Images in Extended Data Fig. 10 were generated with VMD v.2.0.0a5 as follows. For tyrosine, the colour scaling was set between −0.06 and 0.15 for the E-ESP and between −0.19 and 0.40 for the QM-ESP map. For histidine, the values ranged between −0.04 and 0.09 for the E-ESP and 0.04 and 0.25 for the QM-ESP. The E-ESP maps and the QM-ESP maps were oriented manually to match the following:

First, to load the files, use: File → New Molecule → Browse.

1. 1.

   Select the electrostatic potential cube file totesp.cub for the QM-ESP.

2. 2.

   Select the respective cube file exported by ShelXle for the E-ESP, and also load as New Molecule.

Second, for representations, use:

1. 1.

   Graphics → Representations → Create, Drawing method: CPK

2. 2.

   Graphics → Representations → Create, Drawing method: Surf; with the following parameters:

• Colouring method: Volume

• Draw style: Solid surface

• Trajectory tab → Colour Scale Data Range: min–max

• Colouring method: Volume

For the QM-ESP totesp.cub, it is necessary to select the atoms of the central molecule only.

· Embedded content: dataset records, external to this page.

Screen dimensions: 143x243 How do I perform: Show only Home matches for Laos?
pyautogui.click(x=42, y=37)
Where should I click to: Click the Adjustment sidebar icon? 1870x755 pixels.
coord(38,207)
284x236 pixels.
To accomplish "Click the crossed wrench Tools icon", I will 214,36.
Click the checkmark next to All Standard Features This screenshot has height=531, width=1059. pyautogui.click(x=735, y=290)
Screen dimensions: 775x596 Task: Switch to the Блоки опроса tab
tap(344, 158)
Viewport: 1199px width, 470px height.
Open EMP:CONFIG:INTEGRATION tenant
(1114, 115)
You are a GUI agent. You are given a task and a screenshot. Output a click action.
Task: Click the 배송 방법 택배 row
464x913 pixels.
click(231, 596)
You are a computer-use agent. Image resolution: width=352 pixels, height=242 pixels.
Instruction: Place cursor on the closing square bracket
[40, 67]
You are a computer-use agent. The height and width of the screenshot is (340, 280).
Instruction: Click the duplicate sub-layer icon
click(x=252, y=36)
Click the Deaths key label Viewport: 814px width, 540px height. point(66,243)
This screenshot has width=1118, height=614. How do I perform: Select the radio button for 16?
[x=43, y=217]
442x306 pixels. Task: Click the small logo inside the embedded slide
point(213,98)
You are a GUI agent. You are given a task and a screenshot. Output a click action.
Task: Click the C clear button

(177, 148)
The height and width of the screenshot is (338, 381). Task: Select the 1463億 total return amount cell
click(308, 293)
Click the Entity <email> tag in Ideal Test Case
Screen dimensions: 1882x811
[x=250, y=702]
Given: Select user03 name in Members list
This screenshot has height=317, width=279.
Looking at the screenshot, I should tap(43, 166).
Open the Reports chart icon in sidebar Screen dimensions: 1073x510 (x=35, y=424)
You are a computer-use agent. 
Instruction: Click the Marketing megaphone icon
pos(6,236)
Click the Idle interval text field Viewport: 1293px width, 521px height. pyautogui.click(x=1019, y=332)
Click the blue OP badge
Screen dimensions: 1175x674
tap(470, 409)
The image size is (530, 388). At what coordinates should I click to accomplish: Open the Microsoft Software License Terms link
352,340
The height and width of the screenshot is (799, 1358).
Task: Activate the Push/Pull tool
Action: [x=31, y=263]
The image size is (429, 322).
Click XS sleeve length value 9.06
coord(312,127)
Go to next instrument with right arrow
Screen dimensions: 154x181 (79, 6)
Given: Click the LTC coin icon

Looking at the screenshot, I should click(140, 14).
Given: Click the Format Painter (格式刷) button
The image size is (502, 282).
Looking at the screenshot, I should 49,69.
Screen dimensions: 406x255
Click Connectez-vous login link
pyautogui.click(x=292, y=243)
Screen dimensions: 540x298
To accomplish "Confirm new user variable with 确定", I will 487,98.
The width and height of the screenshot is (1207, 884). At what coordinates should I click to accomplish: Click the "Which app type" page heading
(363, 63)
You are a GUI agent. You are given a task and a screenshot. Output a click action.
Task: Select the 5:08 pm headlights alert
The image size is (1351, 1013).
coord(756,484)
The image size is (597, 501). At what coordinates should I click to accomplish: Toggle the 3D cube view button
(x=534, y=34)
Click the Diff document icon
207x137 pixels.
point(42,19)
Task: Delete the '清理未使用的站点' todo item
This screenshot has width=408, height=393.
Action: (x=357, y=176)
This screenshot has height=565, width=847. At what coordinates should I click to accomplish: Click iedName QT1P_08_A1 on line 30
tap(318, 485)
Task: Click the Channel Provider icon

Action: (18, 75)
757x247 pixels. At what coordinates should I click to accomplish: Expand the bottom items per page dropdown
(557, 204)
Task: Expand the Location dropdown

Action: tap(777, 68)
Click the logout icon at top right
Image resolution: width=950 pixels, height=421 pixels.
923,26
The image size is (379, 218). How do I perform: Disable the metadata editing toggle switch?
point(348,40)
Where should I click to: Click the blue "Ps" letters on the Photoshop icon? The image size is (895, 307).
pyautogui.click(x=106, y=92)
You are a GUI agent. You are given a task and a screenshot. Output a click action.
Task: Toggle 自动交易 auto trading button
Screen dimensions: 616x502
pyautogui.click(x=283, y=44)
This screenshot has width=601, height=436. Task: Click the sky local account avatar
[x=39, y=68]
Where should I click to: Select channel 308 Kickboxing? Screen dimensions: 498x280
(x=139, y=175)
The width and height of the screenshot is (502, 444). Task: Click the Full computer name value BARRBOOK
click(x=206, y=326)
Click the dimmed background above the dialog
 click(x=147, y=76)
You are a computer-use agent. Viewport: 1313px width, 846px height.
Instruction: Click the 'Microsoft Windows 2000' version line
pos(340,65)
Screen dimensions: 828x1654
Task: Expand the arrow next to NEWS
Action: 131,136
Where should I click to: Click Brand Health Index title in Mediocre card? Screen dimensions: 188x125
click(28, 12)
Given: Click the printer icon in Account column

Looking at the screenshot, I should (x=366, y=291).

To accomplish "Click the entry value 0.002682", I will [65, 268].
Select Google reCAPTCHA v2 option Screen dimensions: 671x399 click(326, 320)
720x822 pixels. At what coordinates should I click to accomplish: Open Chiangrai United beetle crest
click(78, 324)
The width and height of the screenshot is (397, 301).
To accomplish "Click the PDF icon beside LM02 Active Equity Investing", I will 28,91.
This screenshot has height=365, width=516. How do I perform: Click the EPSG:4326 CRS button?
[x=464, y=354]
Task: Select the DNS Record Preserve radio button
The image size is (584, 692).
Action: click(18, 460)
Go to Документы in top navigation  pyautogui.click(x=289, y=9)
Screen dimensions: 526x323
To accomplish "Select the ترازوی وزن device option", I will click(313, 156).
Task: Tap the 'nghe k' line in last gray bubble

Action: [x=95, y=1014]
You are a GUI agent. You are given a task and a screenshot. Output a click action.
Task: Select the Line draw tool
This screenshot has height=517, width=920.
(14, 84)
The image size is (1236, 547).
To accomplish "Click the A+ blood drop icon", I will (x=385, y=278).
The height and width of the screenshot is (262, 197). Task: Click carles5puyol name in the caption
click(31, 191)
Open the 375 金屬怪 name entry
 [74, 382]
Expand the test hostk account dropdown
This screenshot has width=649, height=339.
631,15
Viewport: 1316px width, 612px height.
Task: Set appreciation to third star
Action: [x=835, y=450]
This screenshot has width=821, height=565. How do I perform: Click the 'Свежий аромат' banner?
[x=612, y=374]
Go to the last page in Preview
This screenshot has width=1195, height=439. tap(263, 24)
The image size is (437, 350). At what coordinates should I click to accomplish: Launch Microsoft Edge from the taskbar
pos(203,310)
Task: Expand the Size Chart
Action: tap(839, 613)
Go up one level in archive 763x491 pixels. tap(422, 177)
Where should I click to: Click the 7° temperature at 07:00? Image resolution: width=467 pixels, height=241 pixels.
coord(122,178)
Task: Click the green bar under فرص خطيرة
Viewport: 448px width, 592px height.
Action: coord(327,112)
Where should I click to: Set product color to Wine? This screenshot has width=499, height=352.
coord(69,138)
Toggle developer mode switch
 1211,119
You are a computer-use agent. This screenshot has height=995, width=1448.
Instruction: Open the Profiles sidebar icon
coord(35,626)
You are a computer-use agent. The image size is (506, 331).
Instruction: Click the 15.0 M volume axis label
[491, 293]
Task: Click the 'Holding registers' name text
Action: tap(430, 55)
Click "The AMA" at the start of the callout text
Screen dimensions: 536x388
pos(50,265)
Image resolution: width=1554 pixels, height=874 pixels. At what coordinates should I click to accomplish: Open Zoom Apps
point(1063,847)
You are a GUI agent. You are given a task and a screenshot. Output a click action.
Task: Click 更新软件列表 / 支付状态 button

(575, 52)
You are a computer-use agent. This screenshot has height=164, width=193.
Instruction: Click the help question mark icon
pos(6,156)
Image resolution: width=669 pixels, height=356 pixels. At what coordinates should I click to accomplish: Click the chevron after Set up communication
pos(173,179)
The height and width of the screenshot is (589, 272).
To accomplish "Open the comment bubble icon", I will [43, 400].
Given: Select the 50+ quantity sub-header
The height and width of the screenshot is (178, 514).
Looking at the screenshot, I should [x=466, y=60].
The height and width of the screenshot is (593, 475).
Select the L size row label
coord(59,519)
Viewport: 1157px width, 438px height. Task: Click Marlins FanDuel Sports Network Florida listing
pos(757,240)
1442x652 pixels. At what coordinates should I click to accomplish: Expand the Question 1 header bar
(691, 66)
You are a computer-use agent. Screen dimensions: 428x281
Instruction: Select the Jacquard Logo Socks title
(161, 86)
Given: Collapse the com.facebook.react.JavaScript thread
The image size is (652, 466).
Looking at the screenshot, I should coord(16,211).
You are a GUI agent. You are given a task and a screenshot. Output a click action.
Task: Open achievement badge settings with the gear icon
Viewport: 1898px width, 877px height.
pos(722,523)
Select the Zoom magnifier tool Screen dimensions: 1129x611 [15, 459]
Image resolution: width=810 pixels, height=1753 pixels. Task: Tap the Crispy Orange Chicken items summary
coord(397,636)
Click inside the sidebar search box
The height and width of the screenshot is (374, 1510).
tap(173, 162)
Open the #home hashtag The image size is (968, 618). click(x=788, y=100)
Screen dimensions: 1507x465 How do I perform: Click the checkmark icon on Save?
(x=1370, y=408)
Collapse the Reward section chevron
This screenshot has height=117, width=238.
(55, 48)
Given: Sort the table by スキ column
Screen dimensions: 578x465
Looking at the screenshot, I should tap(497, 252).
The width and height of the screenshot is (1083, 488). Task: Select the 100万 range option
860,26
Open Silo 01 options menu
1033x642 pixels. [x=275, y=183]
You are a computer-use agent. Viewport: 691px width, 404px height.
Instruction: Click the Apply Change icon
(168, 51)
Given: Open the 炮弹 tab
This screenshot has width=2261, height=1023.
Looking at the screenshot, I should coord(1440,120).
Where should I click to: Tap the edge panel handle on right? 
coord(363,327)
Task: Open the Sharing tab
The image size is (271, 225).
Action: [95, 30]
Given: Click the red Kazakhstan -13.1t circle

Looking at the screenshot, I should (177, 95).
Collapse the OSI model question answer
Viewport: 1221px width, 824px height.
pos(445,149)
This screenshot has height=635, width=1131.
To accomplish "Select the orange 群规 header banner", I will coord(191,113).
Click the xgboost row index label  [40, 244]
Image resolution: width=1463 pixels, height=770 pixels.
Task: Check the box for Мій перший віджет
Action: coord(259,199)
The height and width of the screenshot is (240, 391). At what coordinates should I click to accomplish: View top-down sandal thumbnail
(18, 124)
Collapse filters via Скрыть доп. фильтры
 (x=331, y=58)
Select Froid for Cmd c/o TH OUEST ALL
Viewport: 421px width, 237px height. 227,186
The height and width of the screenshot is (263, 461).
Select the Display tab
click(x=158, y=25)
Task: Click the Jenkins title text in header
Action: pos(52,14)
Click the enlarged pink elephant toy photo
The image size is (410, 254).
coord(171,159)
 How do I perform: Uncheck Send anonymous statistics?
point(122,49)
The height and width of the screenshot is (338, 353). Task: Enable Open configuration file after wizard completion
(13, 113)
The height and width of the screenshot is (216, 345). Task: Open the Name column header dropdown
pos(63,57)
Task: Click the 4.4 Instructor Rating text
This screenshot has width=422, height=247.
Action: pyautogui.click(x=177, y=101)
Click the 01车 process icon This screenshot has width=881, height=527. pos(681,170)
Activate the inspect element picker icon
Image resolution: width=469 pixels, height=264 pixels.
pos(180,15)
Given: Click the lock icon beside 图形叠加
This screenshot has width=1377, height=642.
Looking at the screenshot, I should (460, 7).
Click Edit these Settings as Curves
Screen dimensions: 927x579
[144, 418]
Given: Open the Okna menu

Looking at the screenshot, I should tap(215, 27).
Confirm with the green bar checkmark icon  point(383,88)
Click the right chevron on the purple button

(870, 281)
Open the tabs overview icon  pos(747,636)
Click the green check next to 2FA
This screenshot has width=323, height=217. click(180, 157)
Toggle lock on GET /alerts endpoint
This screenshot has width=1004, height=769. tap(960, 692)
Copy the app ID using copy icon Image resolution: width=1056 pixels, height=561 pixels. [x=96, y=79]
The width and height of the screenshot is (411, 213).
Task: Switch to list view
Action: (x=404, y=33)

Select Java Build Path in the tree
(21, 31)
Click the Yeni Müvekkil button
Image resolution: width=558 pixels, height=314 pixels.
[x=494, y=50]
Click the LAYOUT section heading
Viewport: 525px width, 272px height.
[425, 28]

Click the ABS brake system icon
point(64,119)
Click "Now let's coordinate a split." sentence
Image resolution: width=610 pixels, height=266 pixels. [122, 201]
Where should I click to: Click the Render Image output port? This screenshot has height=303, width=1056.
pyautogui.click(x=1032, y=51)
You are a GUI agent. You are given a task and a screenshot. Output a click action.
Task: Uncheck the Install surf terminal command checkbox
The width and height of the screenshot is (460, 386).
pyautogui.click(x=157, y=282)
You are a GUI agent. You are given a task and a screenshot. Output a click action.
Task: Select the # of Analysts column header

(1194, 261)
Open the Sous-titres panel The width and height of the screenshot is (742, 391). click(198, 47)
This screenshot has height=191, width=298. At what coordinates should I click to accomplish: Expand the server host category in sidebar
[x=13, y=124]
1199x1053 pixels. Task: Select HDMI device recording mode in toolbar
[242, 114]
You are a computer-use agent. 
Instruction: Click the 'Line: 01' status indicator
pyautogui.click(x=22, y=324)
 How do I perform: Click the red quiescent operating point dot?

For histidine, these are 20 atoms, INDEX 0 to 19, for tyrosine, these are 24 atoms, INDEX 0 to 23.

Third, for lighting, use:

1. 1.

   Display → Light 1, Light 2 and Light 3

2. 2.

   Display → Background → Gradient

Note on simulation software

We computed the ESP and partial charges using the programs ORCA and GAUSSIAN for single molecules, without taking crystallographic symmetry into account. For the ESP comparison of Extended Data Fig. 10, we mimicked crystal space with a next-neighbour approximation. This confirmed the experimental partially charged and the derived ESP. However, for systems that are electronically more complex than the amino acids and metal-organic compounds investigated here, for example, conducting inorganic materials, our approximation might have failed. During peer review, we were made aware of programs that take crystal symmetry into account (for example, NWChem, SIESTA or QUANTUM ESPRESSO) and are more suitable for modelling periodic crystalline systems. We believe future work involving more complex molecules should involve these tools.

Software

The visualization tasks were performed using VMD⁶⁸, Mercury⁶⁷ and Platon⁶⁹.

Computational analyses were conducted using MULTIwfn^66,70, ORCA⁷¹ with the B3LYP functional and the 6-311G(d) basis set and Gaussian²⁸, following the manuals of these programs.